[Collected data entries]
━━━━━━━━━━

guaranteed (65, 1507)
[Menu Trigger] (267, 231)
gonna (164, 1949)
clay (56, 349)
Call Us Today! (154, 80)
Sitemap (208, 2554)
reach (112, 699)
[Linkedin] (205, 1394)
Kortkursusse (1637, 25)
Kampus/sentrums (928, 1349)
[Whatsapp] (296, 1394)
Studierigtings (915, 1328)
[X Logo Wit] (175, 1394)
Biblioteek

━━━━━━━━━━

Your assignment: Exactly reproduce the lines that run from the line with "Sitemap (208, 2554)" through the last line of the records, inclusive.

Answer below:
Sitemap (208, 2554)
reach (112, 699)
[Linkedin] (205, 1394)
Kortkursusse (1637, 25)
Kampus/sentrums (928, 1349)
[Whatsapp] (296, 1394)
Studierigtings (915, 1328)
[X Logo Wit] (175, 1394)
Biblioteek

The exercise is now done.